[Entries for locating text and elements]

-- Begin --

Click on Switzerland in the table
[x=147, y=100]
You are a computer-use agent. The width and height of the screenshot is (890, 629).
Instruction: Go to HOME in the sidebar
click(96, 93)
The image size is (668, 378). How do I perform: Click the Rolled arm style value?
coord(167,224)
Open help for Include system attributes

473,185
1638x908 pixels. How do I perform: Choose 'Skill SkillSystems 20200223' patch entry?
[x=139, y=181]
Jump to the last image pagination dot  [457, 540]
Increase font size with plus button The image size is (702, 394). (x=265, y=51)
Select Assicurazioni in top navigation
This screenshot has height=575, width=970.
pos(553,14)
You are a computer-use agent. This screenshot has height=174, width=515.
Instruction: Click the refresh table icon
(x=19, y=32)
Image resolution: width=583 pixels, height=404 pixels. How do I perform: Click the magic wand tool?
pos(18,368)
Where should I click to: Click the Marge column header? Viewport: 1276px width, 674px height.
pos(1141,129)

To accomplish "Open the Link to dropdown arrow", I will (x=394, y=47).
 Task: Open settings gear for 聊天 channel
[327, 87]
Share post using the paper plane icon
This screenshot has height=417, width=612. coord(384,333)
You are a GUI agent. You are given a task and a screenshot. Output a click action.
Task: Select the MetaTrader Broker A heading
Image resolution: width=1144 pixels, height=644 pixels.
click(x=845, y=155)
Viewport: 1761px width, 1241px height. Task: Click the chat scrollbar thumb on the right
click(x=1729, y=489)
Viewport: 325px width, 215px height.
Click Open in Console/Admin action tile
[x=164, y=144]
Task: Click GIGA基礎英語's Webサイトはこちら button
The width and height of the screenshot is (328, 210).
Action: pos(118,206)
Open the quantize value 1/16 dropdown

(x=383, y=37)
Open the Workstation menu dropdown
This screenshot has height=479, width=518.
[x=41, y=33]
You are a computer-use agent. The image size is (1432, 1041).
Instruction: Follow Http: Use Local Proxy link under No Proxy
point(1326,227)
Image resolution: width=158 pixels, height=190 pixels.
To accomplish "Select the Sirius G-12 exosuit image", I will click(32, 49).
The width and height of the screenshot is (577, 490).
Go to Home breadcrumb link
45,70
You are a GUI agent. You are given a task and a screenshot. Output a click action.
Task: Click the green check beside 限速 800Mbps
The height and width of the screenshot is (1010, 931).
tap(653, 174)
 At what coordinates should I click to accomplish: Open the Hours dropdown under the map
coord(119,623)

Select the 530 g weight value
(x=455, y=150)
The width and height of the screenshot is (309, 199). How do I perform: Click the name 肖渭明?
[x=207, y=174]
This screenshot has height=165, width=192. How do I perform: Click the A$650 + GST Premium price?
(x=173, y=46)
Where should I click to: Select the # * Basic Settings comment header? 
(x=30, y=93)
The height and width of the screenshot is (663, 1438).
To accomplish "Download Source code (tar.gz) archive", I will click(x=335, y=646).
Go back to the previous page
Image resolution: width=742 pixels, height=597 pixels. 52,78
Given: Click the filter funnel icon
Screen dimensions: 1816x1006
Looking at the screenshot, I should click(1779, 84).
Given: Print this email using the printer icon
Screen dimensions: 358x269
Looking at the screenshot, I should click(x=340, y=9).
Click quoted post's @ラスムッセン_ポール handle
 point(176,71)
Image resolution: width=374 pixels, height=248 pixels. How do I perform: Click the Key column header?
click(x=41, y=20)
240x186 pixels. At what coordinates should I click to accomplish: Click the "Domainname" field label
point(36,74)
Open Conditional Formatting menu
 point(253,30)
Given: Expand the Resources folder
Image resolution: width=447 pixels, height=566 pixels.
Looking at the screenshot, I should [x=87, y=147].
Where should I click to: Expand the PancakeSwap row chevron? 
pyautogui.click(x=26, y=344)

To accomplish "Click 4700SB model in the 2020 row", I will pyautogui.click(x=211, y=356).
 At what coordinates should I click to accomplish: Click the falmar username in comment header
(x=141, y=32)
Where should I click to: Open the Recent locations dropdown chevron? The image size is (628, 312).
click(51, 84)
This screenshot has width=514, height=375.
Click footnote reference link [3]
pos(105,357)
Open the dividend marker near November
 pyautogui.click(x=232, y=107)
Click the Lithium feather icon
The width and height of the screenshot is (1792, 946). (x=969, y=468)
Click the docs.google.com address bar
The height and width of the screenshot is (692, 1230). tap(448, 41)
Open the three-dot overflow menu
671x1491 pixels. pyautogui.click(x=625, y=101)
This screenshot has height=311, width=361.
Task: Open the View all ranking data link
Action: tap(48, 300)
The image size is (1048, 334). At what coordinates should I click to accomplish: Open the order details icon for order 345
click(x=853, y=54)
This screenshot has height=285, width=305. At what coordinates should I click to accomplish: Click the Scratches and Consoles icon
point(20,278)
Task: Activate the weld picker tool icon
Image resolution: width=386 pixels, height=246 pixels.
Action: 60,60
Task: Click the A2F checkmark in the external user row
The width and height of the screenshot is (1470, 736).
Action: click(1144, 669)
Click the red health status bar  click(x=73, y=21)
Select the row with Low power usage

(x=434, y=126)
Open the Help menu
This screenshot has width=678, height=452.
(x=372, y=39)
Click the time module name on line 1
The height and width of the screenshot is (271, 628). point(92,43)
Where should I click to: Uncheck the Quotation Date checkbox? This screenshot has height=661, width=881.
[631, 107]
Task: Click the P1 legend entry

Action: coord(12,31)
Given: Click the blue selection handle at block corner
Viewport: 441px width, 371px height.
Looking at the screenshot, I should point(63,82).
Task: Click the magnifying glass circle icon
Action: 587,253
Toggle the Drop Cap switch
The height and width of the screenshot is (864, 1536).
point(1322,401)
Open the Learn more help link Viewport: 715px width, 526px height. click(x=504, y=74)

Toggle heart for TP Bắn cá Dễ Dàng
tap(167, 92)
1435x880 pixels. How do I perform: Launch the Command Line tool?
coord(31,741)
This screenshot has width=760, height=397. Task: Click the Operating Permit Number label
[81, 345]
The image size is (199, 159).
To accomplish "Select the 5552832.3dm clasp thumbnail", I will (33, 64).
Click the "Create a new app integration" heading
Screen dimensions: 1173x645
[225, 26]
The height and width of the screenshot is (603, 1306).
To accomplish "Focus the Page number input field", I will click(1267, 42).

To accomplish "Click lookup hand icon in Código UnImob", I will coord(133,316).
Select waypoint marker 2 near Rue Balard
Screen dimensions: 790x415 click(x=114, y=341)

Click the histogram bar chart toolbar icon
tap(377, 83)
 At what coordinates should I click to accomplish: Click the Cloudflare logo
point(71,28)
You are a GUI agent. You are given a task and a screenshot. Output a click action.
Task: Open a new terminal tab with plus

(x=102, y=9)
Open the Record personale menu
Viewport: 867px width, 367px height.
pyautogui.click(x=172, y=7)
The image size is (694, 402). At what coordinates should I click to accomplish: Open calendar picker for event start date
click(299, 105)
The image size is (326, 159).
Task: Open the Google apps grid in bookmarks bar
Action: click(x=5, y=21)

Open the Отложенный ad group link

-- End --

Direction: Retype the entries from the line containing "The width and height of the screenshot is (309, 199)." through the line containing "pos(105,357)", including both of those lines, with nothing changed.

In response:
The width and height of the screenshot is (309, 199). How do I perform: Click the name 肖渭明?
[x=207, y=174]
This screenshot has height=165, width=192. How do I perform: Click the A$650 + GST Premium price?
(x=173, y=46)
Where should I click to: Select the # * Basic Settings comment header? 
(x=30, y=93)
The height and width of the screenshot is (663, 1438).
To accomplish "Download Source code (tar.gz) archive", I will click(x=335, y=646).
Go back to the previous page
Image resolution: width=742 pixels, height=597 pixels. 52,78
Given: Click the filter funnel icon
Screen dimensions: 1816x1006
Looking at the screenshot, I should click(1779, 84).
Given: Print this email using the printer icon
Screen dimensions: 358x269
Looking at the screenshot, I should click(x=340, y=9).
Click quoted post's @ラスムッセン_ポール handle
 point(176,71)
Image resolution: width=374 pixels, height=248 pixels. How do I perform: Click the Key column header?
click(x=41, y=20)
240x186 pixels. At what coordinates should I click to accomplish: Click the "Domainname" field label
point(36,74)
Open Conditional Formatting menu
 point(253,30)
Given: Expand the Resources folder
Image resolution: width=447 pixels, height=566 pixels.
Looking at the screenshot, I should [x=87, y=147].
Where should I click to: Expand the PancakeSwap row chevron? 
pyautogui.click(x=26, y=344)

To accomplish "Click 4700SB model in the 2020 row", I will pyautogui.click(x=211, y=356).
 At what coordinates should I click to accomplish: Click the falmar username in comment header
(x=141, y=32)
Where should I click to: Open the Recent locations dropdown chevron? The image size is (628, 312).
click(51, 84)
This screenshot has width=514, height=375.
Click footnote reference link [3]
pos(105,357)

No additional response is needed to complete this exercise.